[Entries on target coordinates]

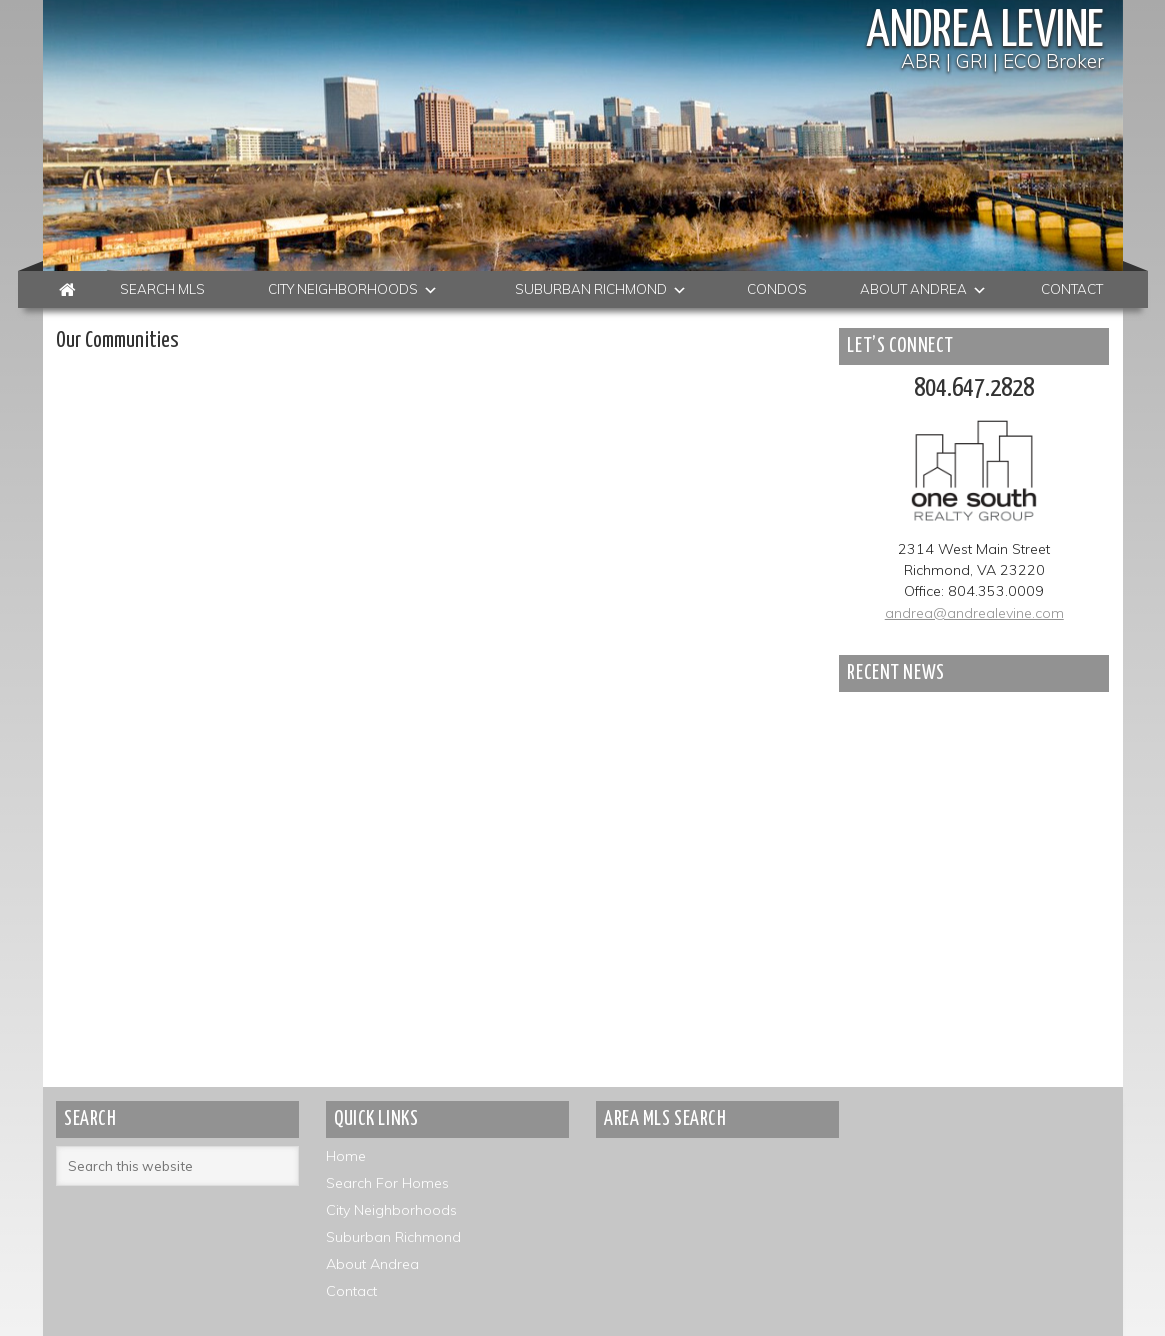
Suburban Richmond (393, 1237)
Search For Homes (387, 1183)
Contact (351, 1291)
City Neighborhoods (391, 1210)
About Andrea (372, 1264)
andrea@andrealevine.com (974, 613)
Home (346, 1156)
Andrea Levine (985, 32)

[Problem to work on] Print every line of the listing above verbatim, coordinates included, but leave out the picture.

[Correct answer]
Suburban Richmond (393, 1237)
Search For Homes (387, 1183)
Contact (351, 1291)
City Neighborhoods (391, 1210)
About Andrea (372, 1264)
andrea@andrealevine.com (974, 613)
Home (346, 1156)
Andrea Levine (985, 32)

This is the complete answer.